The steering mechanism 20 is configured to control (change or maintain) a steering angle of the vehicle V based on steering by a driver or a steering command from the travel control device 10. In the example of FIG. 1, the steering angle of the vehicle V corresponds to a turning angle of the front wheels FL, FR, which are steered wheels.

The steering mechanism 20 illustrated in FIG. 1 is a so-called rack-and-pinion type steering mechanism, in which control of the steering angle of the vehicle V is realized using a rack bar 41 and a pinion shaft 42. That is, in the example of FIG. 1, if rotation of the pinion shaft 42 or the like occurs, the rack bar 42 reciprocates accordingly. Then, if the rack bar 41 reciprocates, a tie rod 43 connected to the rack bar 41 oscillates so that the steered wheels (front wheels FL, FR) of the vehicle V is steered.
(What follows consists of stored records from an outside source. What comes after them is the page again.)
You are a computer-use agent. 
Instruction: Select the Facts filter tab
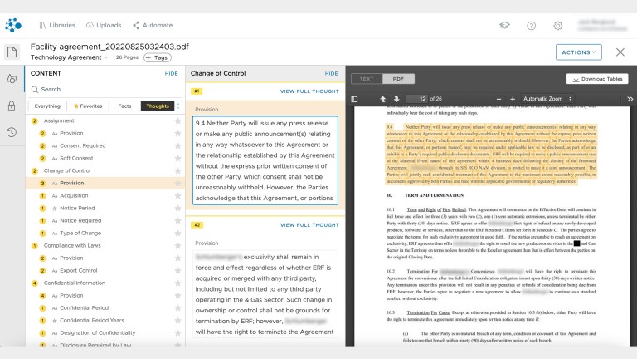[124, 106]
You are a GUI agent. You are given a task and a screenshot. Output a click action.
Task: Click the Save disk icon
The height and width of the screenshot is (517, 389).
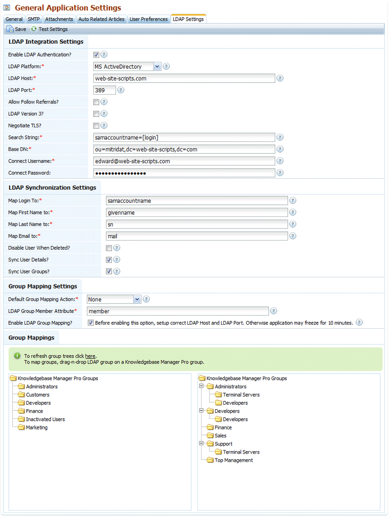point(9,29)
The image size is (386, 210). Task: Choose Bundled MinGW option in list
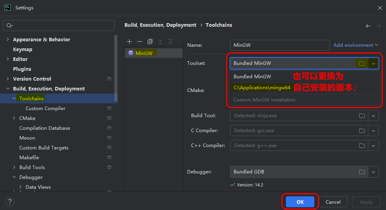[x=252, y=77]
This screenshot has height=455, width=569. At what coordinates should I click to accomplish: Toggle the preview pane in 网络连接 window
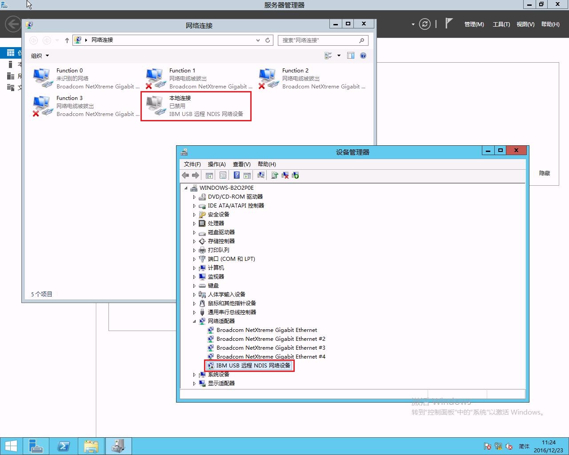(351, 55)
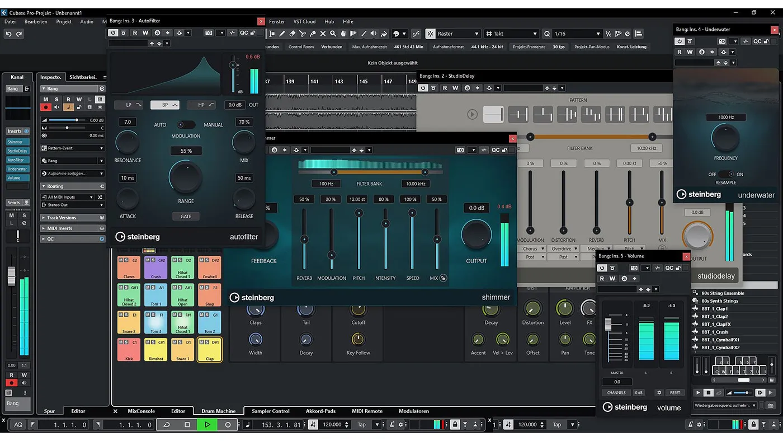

More specifically, the steering mechanism 20 according to the embodiment mainly includes a steering wheel 21, a steering angle varying device 22 and a power steering device 23.

The steering wheel 21 is configured to receive steering by a driver. The steering wheel 21 is connected to the pinion shaft 42 via an upper shaft 44, the steering angle varying device 22 and a lower shaft 45.

The steering angle varying device 22 has an electric motor (not shown) operating in response to a command from the travel control device 10 and thus is configured to control the steering angle of the vehicle V by means of the electric motor without depending on steering of the steering wheel 21 by a driver. The steering angle varying device 22 is connected to the steering wheel 21 via the upper shaft 44 and also connected to the pinion shaft 42 via the lower shaft 45.

The power steering device 23 is configured to amplify a steering torque generated in accordance with steering of the steering wheel 21 by a driver and thus to be able to execute an assist in steering by the driver. The power steering device 23 includes an electric motor 51 operating in response to a command from the travel control device 10 and a conversion mechanism 52 for converting a rotational torque, which is generated in the electric motor 51, into a force acting in a reciprocating direction of the rack bar 41.

In addition, in the example of FIG. 1, the upper shaft 44 is provided with a steering angle sensor 61 for detecting a rotational angle of the upper shaft 44 as a steering angle A demanded by a driver, and a steering torque sensor 62 for detecting a torque, which is generated by rotation of the upper shaft 44, as a steering torque Thd inputted by the driver. Further, the steering angle varying device 22 is provided with a rotational angle sensor 63 for detecting a rotational angle θre of the lower shaft 45 relative to the upper shaft 44. Detection results of these sensors are inputted to the travel control device 10.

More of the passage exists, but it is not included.